CRACKLING DIAGNOSTICS

A properly rendered crackling will emit an audible crack when snapped — the acoustic test is definitive. If the crackling flexes rather than snaps, it indicates insufficient fat rendering during the low-heat phase. If it scorches unevenly, the rind was not uniformly dried before the high-heat blast. Both errors are correctable with practice and precision thermometry.

VI.  Final Notes & Recommendations

Best Dishes

  • Regular Soya Chicken ($19.60++) — the single most compelling item on the menu
  • Special Braised Noodles (from $6.80++) — essential as a textural counterpoint to the meats
  • Combo Toro & Iberico Char Siew ($42.80++) — for the Iberico cut specifically

Operational Notes

  • Visit off-peak (2–5pm) for a quieter, more comfortable dining experience
  • Eight-minute walk from Changi Airport MRT; ideal pre-departure dining
  • Not halal-certified — pork and poultry menu
  • Monday–Thursday: 11am–10pm; Friday–Sunday: 10am–10pm

Overall Assessment

“Not the transformative experience of the Hong Kong original — but for a pre-departure meal, it performs with quiet dignity.”

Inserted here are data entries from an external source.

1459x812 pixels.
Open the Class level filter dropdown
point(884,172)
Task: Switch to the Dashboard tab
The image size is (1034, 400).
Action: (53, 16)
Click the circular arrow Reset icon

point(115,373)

Kam’s Roast at Jewel Changi is a reliable, premium-ingredient expression of the Cantonese siu mei tradition. Its strengths are the soya chicken and the sourcing ethos; its weaknesses are portion-to-price ratio and a char siew glaze that wants more complexity. For the curious diner passing through Jewel, it merits a visit — and for the devoted student of roast meats, it provides an instructive benchmark against which to measure the full possibilities of the form.